In der Doppelgemeinde war der Ausflugsverkehr am Montagmorgen (4. Dezember) Thema im Corona-Krisenstab. „Wir sind unterwegs und behalten das im Auge“, sagte Putz anschließend. Falschparker müssten mit Knöllchen rechnen, im Zweifel werde auch abgeschleppt.

Großendrescheid: Lage noch entspannt

Die Gegend ist „Dreiländereck“: Nachrodt-Wilblingwerde, Schalksmühle und Altena stoßen dort aneinander. Im Altenaer Ordnungsamt war Wintertourismus bisher noch kein Thema. Man sei aber durchaus sensibilisiert und werde handeln, wenn es irgendwo zu zuviel Andrang komme, sagte Ulrike Anweiler auf Anfrage.

In ihren Aufgabenbereich fällt vor allem die Ortschaft Großendrescheid. „Hier ist noch alles ruhig“, meldet der dortige Gastwirt Karl Friedrich Spelsberg. Auch am Wochenende sei der Zustrom von Ausflüglern überschaubar gewesen, obwohl bekannte Orte im sauerland völlig überlaufen waren und teilweise abgeriegelt wurden. Spelsberg: „Zugeparkt war hier nichts.“ Auch am Kohlberg tummeln sich viele Ausflügler.

Es sei ja nichts dagegen einzuwenden, wenn Leute spazieren gehen oder Schlitten fahren würden, meint Anweiler. Voraussetzung sei natürlich, dass die Abstandsregeln eingehalten würden. Putz sieht das im Grunde ähnlich, meint aber auch: „Es ist immer wichtig, vor der Lage zu sein.“

Nach Sperrungen: Angst vor noch mehr Ausflüglern

Deshalb werde die Doppelgemeinde das Geschehen genau beobachten und einschreiten, sobald das notwendig wird. „Wir können jederzeit Platzverweise aussprechen“, sagt er. Das werde auch geschehen, wenn es beispielsweise auf Rodelhängen zu voll werde.

„Vor der Lage“ ist bereits die Gemeinde Schalksmühle.

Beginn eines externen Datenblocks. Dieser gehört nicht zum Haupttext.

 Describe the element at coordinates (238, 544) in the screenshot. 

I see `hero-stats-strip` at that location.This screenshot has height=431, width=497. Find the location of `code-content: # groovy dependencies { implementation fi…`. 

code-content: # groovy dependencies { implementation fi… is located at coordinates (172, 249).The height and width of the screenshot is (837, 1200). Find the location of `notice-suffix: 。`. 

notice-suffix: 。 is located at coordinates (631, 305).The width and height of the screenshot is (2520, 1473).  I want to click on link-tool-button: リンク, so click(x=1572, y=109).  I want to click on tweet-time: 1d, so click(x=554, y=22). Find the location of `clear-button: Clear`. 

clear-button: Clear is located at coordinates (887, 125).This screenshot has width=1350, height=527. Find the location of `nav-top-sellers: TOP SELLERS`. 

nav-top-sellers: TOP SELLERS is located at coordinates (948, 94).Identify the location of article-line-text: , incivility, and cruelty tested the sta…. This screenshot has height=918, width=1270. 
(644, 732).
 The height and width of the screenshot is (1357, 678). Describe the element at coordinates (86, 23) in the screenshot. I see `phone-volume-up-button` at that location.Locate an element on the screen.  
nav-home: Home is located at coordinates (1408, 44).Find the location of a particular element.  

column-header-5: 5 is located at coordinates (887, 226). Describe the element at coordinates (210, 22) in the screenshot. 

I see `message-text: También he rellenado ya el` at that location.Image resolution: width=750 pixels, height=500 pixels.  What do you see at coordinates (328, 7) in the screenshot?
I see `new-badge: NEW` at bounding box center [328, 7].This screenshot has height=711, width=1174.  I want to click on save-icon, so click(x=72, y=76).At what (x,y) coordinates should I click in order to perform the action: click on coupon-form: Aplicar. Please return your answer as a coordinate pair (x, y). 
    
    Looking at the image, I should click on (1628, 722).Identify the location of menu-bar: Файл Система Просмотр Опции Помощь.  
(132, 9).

Sie hat nicht nur eine der beliebtesten Rodelwiesen in diesem Gebiet, nämlich die bei der Ortschaft Winkeln, gesperrt, sondern auch die Halteverbotszonen an der L 692 deutlich ausgeweitet, um für das Wochenende gewappnet zu sein. Angesichts des anhaltend winterlichen Wetters rechnet man in Schalksmühle erneut mit vielen Tagestouristen. Auch Lüdenscheid hat einen neuralgischen Punkt schon gesperrt.

Putz sieht die Sperrung mit gemischte Gefühlen: „Die Ausflügler ziehen so lange ihre Kreise, bis sie was gefunden haben“, hat er beobachtet und befürchtet deshalb, dass Wiesen und Parkplätze der Doppelgemeinde jetzt noch stärker frequentiert werden könnten.